Managing the affairs of someone else – A professional appointment – Health and Welfare Decisions
There are two ways in which a person can be appointed as an ongoing basis to manage the affairs of someone else and this is by appointing them under a power of attorney or the Court of Protection appointing them under a deputy application. A person can appoint their loved ones or a professional whilst they retain the capacity to do so. The Court of Protection will appoint someone if this has not happened, they lose capacity and need someone to support them or take over.
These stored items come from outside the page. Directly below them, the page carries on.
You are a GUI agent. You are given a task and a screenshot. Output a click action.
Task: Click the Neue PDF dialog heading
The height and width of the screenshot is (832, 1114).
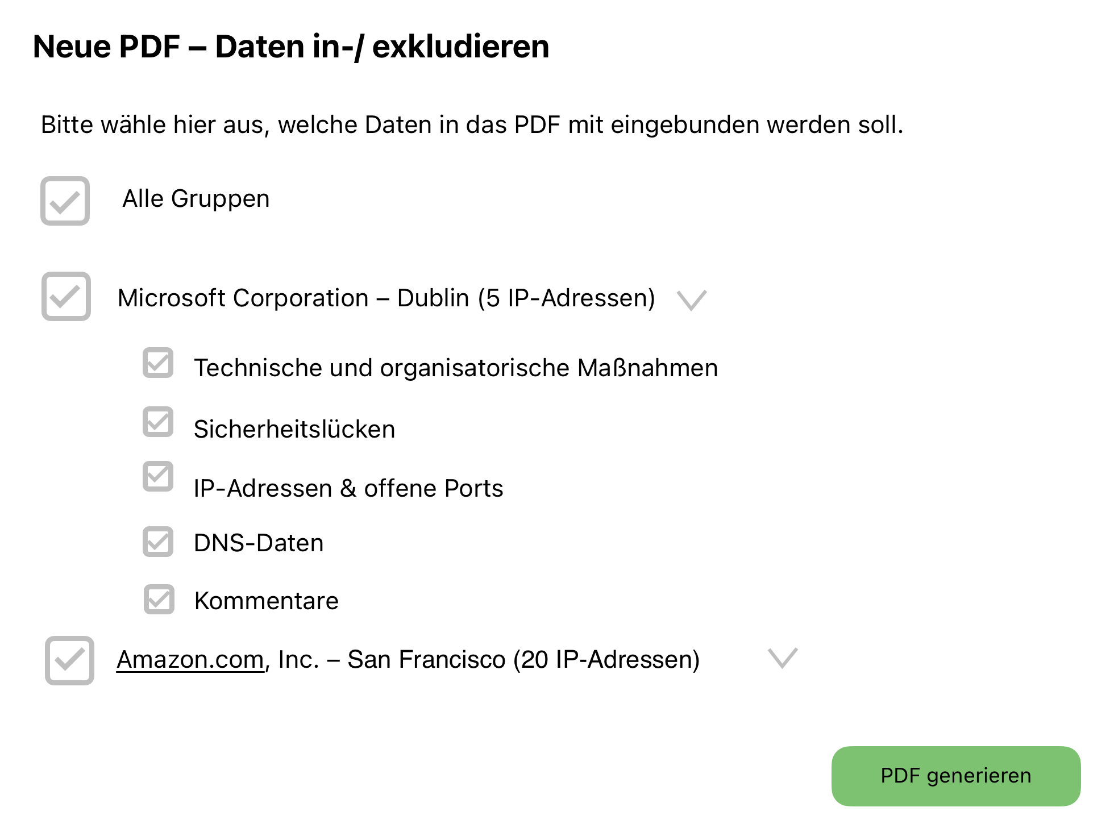291,46
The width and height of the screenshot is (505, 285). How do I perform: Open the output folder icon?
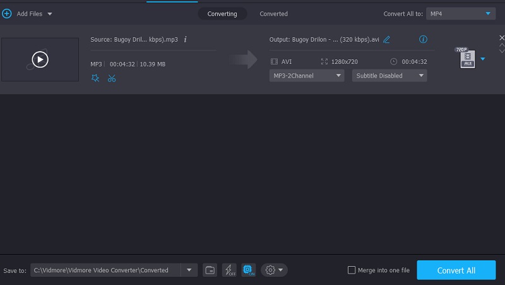[x=210, y=270]
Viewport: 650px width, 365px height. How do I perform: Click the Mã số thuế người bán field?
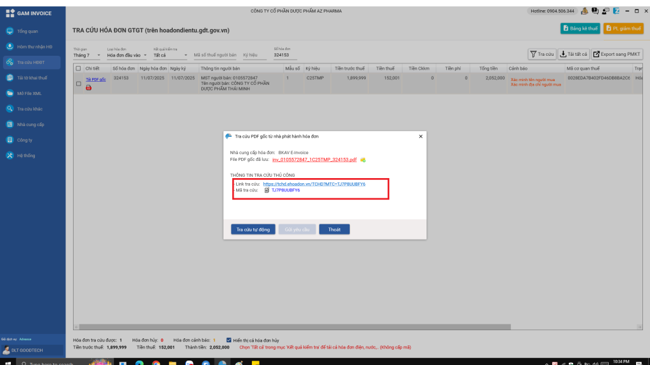click(215, 55)
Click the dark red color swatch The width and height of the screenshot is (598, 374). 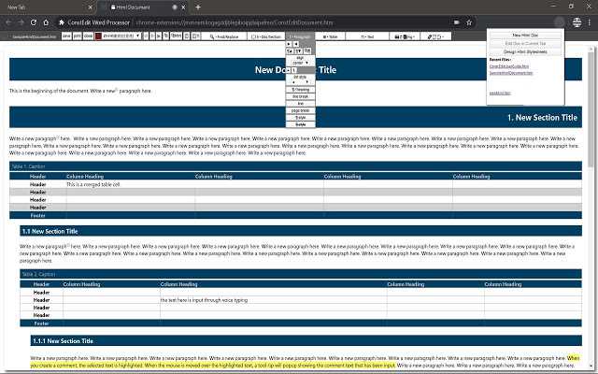tap(97, 36)
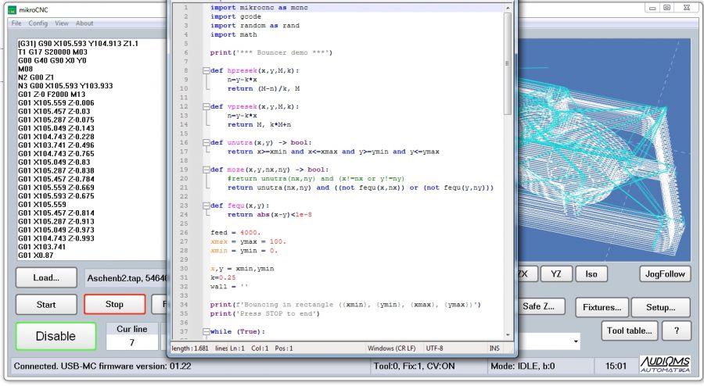This screenshot has width=704, height=386.
Task: Click the Load... button
Action: point(46,277)
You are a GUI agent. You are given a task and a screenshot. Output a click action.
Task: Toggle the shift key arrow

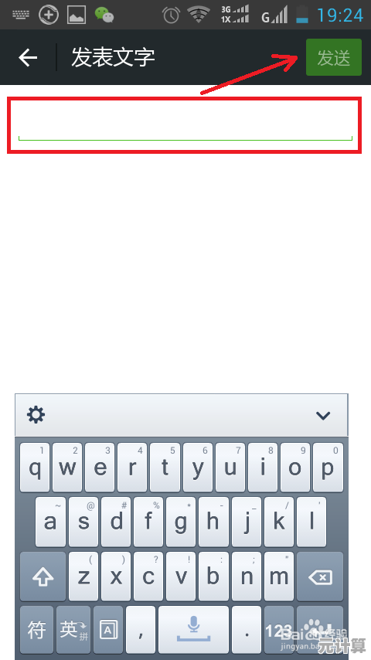(43, 577)
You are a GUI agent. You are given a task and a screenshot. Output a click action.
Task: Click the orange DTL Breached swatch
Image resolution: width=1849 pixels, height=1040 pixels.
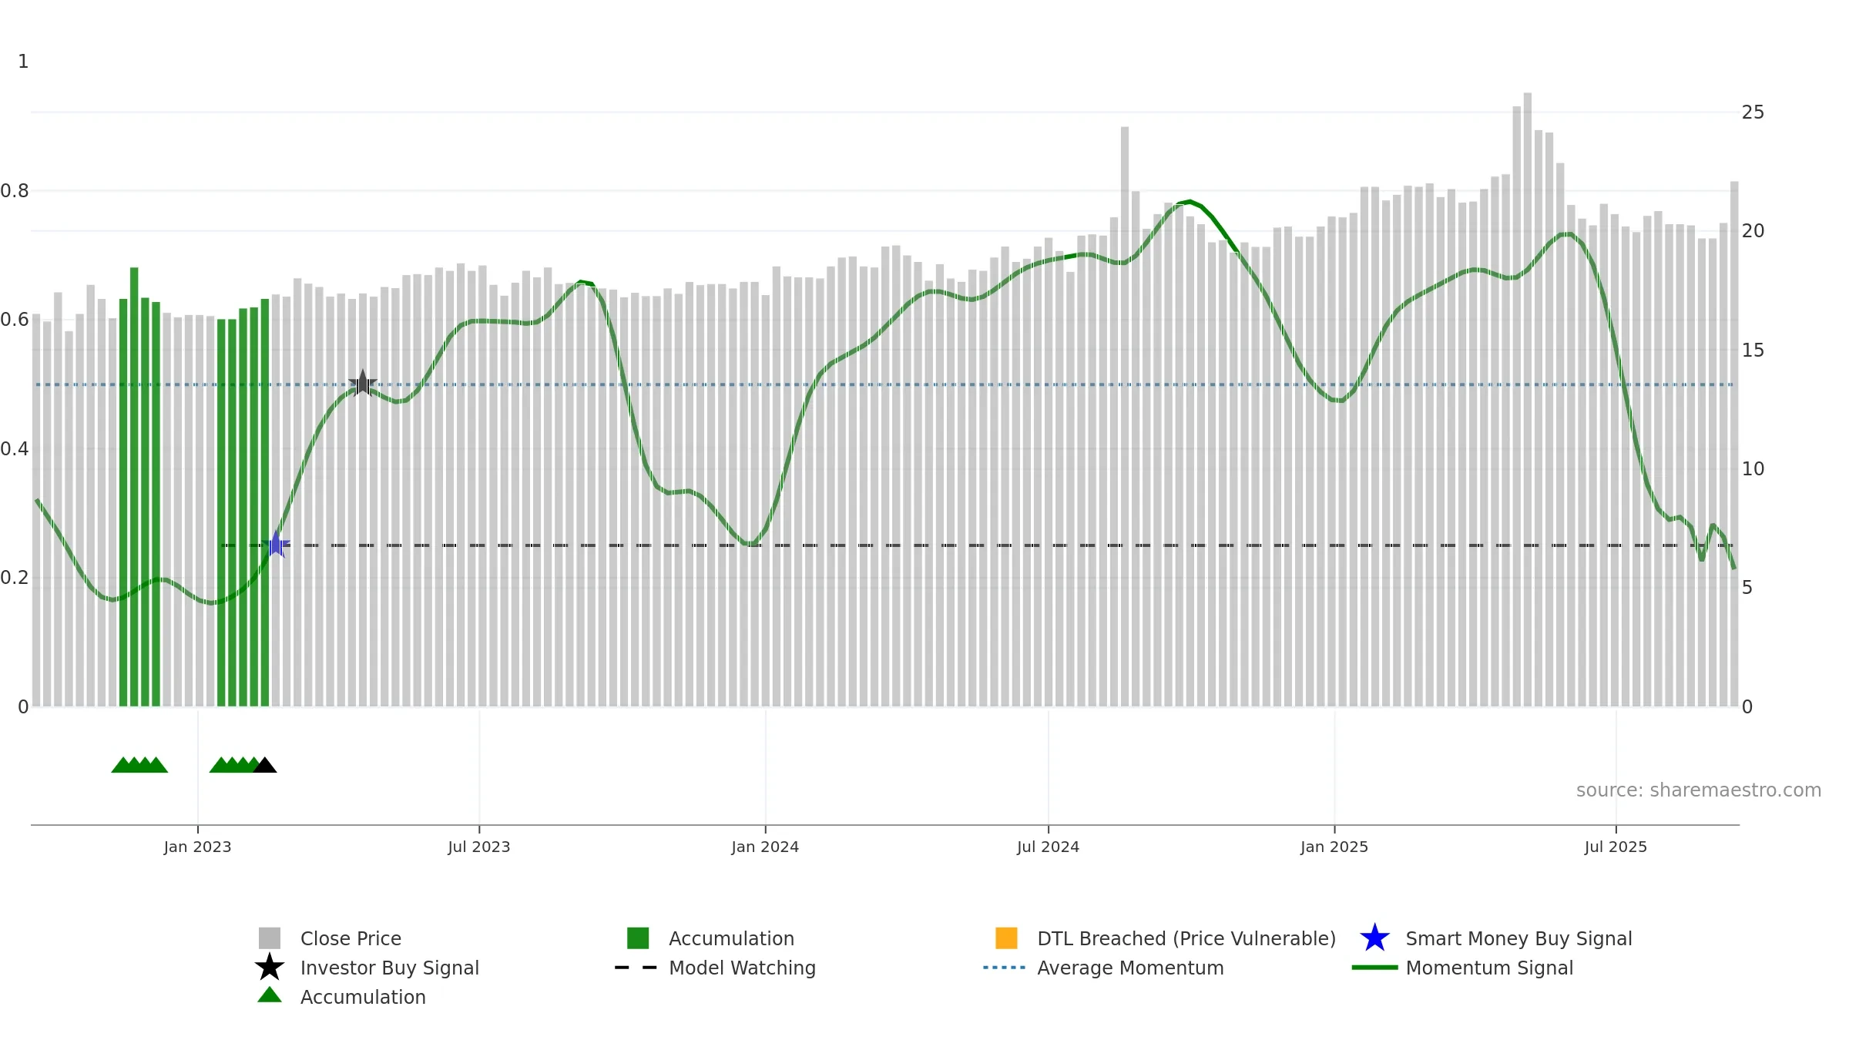(1006, 938)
Health and welfare decisions can only be made when that person lacks capacity to make decisions for themselves, so they are always relying on the decision making of the attorney to make decisions that they would be happy with.
In general, a professional appointment of a solicitor tends to be for finances only, as it is generally accepted that loved ones would know the person well enough to make health and social care decisions, but it would be hard to make decisions against medical advice for a professional who doesn’t know what the individual would want. It is for this reason that the Court of Protection would be very unlikely to grant a health and welfare deputyship order to a solicitor.
So, there are limited circumstances in which I will agree to act as either deputy or attorney for health and welfare. The circumstances are either when they have no suitable family member to act and I have had an opportunity to sit down with them and go through their medical history and have an in-depth discussion about their care priorities.
The other circumstance that I will act is where I am co-attorney with a family member who lives further away and needs someone to be “on hand” to deal with the issues that arise. I would always defer to the family member who knows the person better, however with my experience, I can make suggestions to the co-attorney about how the persons care can be best managed. This arrangement works well, I stay in communication with the family member and they are able to effectively support their loved one from a long distance away. The attorneys and the person themselves know that the role will be undertaken professionally and that their distant loved one is supported in their attorney role, which can be distressing with an added element of feeling helpless through the distance in which they live away.
This is work that I love, I get to meet the person and make sure that they are cared for in a manner that is best suited to them and that their loved ones are informed, but still able to maintain their own lives. It is a great outcome for all!